Something that helped me cope with this feeling was writing. I started to journal about how the city felt and how the experience had impacted me. A mental photograph like only my own words could describe it so that I could read them to myself later.
As exams ended, my friends and I started to plan when we were going to leave and had more time to be with each other. Planning to keep in touch with my friends was a big mood booster. I knew I wasn’t the only one feeling the way I felt and if I needed to share something related to leaving, who else to share it with but those that had been with me for six months?
Sooner or later, we all have to say goodbye. We all have to pack our bags again, empty out our rooms, say our last goodbye to that teacher that was really cool, to that monument that started as a photograph on a screen and became a meeting point, to that neighbour that struggled to talk to you because of the language barrier but tried nonetheless, to the dogs that you would try to pet every day, to the friends that made you a brand new person.
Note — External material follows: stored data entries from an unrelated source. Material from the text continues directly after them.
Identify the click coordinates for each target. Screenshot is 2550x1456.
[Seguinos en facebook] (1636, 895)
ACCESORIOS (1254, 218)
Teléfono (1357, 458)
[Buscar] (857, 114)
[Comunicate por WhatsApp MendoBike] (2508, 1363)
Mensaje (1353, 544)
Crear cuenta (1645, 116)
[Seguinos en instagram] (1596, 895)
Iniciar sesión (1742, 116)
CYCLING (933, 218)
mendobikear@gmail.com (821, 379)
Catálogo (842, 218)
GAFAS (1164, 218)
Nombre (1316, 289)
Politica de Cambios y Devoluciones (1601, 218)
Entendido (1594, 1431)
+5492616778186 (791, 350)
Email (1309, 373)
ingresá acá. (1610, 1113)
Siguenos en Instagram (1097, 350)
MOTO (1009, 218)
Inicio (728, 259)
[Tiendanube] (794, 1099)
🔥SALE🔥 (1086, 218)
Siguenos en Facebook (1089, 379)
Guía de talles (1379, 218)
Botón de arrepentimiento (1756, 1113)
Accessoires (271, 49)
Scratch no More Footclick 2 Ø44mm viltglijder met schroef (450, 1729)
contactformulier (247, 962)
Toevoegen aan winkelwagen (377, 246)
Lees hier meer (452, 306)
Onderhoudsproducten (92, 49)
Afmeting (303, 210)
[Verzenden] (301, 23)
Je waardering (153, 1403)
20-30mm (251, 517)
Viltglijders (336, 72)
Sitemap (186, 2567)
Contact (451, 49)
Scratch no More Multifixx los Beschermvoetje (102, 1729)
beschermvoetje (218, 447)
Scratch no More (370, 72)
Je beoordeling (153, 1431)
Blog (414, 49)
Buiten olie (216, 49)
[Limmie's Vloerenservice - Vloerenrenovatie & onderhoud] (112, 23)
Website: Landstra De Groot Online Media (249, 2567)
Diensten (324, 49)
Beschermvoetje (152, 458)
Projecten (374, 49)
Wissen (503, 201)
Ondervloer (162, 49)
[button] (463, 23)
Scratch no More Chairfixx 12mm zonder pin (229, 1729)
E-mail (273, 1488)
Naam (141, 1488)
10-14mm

I chose not to be the first one to go from my little group. I saw someone go and someone saw me go. We decided to keep in touch, to meet up whenever we could, to stay in each other's lives. Trust me, it’s very hard to do this and nothing will ever be as it was. But whenever I get to be with any of them, not only do I cry like a little baby, but I am also filled with pride and joy because these humans grew up with me, even if only a little bit. No one will ever take away our memories together - that will never change. And remember: being sad just means you were happy before.